Collected data entries
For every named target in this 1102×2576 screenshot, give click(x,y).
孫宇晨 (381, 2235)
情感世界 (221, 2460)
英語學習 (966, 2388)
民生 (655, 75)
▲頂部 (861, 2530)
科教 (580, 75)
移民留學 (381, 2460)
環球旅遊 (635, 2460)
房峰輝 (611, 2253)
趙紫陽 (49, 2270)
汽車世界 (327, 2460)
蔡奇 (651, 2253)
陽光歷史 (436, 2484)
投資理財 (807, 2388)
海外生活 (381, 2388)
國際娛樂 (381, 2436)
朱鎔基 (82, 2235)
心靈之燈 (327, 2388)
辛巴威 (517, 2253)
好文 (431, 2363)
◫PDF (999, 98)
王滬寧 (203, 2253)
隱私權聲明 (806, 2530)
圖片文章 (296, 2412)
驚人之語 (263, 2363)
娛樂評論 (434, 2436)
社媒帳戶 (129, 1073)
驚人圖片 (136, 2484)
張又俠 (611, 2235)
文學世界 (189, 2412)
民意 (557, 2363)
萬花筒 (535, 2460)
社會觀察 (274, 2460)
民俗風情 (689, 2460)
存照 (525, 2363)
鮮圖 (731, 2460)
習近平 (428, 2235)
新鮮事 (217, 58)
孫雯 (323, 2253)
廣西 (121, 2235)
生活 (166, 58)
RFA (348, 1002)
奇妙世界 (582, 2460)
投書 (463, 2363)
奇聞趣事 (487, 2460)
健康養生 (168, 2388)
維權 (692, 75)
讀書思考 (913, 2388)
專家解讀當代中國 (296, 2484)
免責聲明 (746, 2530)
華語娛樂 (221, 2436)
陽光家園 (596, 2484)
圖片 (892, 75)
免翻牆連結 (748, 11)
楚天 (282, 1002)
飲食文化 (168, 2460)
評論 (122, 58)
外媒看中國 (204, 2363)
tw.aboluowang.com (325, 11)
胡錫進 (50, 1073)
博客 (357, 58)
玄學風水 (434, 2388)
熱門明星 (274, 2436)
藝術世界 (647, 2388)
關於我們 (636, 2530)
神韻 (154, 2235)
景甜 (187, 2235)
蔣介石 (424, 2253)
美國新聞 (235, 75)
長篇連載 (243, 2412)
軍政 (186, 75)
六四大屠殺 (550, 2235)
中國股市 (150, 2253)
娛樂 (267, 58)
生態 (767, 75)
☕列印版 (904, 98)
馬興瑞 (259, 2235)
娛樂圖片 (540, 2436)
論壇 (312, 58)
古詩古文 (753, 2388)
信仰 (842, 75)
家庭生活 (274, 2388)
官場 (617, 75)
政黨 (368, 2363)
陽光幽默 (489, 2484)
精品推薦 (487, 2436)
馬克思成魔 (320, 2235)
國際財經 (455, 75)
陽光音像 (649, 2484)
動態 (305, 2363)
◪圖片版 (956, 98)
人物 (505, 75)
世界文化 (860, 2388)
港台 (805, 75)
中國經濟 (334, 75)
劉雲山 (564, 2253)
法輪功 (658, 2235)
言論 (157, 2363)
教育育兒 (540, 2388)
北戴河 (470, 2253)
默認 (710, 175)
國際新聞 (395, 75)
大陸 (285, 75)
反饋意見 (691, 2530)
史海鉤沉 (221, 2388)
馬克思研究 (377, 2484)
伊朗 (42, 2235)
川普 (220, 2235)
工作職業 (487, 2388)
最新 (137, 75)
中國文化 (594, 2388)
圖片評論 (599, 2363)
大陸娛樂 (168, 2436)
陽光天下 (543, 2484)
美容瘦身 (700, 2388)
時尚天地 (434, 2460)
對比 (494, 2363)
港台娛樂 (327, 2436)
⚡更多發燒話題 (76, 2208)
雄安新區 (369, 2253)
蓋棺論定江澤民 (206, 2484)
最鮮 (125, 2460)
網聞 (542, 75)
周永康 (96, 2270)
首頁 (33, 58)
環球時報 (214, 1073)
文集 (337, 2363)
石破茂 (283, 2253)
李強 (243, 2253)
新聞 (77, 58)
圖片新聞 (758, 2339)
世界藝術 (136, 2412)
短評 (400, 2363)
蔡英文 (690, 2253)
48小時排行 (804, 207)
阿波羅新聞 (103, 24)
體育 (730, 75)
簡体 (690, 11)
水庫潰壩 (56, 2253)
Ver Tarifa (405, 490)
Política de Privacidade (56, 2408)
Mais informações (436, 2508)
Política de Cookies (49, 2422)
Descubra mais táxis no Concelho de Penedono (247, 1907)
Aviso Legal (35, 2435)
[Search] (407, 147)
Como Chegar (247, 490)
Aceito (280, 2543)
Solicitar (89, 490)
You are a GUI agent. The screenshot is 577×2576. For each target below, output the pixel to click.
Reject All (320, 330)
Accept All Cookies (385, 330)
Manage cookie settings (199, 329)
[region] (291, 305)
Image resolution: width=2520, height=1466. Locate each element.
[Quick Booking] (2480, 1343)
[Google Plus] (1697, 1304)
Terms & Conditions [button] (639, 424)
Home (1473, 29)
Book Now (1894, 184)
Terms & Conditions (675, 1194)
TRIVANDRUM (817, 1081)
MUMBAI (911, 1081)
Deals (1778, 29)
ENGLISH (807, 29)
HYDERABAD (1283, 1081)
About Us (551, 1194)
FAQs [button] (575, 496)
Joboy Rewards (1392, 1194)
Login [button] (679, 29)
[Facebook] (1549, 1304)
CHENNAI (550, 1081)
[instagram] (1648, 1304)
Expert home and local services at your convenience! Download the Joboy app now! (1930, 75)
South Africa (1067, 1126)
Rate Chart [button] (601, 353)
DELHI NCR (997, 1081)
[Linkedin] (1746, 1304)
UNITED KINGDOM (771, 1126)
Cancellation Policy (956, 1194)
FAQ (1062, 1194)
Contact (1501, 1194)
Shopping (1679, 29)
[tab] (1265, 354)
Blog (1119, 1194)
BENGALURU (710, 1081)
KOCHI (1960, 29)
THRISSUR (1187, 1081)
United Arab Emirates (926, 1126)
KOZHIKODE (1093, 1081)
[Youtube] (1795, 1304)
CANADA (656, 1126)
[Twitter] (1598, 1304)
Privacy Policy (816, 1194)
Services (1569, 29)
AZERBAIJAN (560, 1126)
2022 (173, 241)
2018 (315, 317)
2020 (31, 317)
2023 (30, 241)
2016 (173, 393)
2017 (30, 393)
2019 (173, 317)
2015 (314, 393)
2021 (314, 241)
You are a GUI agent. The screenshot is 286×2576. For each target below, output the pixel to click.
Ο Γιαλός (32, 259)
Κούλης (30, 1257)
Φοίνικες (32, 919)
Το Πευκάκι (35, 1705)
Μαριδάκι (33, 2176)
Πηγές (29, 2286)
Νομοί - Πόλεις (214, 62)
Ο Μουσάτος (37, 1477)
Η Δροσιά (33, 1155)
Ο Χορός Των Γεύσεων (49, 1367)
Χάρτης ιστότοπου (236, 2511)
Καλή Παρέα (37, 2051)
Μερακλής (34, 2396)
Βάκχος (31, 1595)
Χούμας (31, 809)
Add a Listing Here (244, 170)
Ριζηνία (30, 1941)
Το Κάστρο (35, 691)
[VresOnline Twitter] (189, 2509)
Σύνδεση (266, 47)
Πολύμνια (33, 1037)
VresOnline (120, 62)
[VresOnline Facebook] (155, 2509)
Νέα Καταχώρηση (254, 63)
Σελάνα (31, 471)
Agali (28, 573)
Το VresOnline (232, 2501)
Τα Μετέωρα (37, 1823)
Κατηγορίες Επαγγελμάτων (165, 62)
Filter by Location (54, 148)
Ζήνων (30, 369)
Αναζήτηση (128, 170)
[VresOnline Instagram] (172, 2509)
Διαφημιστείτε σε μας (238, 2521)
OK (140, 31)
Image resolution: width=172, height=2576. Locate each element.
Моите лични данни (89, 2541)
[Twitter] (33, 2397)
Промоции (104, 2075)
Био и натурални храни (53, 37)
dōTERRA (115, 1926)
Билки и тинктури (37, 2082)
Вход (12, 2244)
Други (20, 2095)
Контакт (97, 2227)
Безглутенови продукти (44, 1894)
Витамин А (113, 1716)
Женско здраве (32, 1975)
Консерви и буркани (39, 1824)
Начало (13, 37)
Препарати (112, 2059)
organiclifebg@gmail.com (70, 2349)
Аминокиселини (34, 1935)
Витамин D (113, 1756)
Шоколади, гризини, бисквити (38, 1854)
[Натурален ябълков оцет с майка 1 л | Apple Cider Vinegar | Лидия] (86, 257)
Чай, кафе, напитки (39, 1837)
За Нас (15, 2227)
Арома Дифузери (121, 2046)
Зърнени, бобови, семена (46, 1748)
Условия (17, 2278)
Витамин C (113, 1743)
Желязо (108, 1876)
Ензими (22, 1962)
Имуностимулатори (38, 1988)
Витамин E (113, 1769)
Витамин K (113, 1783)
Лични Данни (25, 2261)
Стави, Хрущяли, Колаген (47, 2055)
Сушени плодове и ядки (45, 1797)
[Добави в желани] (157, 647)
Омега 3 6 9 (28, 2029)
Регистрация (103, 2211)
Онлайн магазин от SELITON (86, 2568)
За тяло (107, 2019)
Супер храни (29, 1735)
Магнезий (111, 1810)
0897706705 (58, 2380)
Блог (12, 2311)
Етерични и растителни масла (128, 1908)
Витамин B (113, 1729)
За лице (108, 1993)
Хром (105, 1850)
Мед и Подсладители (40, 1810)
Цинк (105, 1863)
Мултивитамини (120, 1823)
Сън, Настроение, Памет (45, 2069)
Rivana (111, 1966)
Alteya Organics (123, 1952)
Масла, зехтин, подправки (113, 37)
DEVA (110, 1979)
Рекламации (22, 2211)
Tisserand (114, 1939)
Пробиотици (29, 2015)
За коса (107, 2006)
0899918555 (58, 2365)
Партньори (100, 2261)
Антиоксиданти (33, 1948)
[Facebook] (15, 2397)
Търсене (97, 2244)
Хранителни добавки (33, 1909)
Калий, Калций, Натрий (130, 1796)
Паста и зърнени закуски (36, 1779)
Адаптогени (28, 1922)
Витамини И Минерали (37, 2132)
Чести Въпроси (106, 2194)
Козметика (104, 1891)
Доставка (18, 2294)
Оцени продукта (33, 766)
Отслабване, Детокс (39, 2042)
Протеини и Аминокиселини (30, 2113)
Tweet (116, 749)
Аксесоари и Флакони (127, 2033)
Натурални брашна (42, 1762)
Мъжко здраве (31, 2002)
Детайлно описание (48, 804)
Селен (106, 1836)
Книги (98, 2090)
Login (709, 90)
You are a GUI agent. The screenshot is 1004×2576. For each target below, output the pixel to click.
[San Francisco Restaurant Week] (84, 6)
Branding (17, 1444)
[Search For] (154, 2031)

▶ _WHAT TO WORK ON_: Taking the lines above, repeat exactly those from the line that contains "史海鉤沉 (221, 2388)" through the line that contains "Descubra mais táxis", and both of those lines as well. Include nothing else.

▶ _FINAL ANSWER_:
史海鉤沉 (221, 2388)
馬克思研究 (377, 2484)
伊朗 (42, 2235)
川普 (220, 2235)
工作職業 (487, 2388)
最新 (137, 75)
中國文化 (594, 2388)
圖片評論 (599, 2363)
大陸娛樂 (168, 2436)
陽光天下 (543, 2484)
美容瘦身 (700, 2388)
時尚天地 (434, 2460)
對比 (494, 2363)
港台娛樂 (327, 2436)
⚡更多發燒話題 (76, 2208)
雄安新區 (369, 2253)
蓋棺論定江澤民 (206, 2484)
最鮮 (125, 2460)
網聞 (542, 75)
周永康 (96, 2270)
首頁 (33, 58)
環球時報 (214, 1073)
文集 (337, 2363)
石破茂 (283, 2253)
李強 (243, 2253)
新聞 (77, 58)
圖片新聞 (758, 2339)
世界藝術 (136, 2412)
短評 (400, 2363)
蔡英文 (690, 2253)
48小時排行 (804, 207)
阿波羅新聞 (103, 24)
體育 (730, 75)
簡体 (690, 11)
水庫潰壩 (56, 2253)
Ver Tarifa (405, 490)
Política de Privacidade (56, 2408)
Mais informações (436, 2508)
Política de Cookies (49, 2422)
Descubra mais táxis no Concelho de Penedono (247, 1907)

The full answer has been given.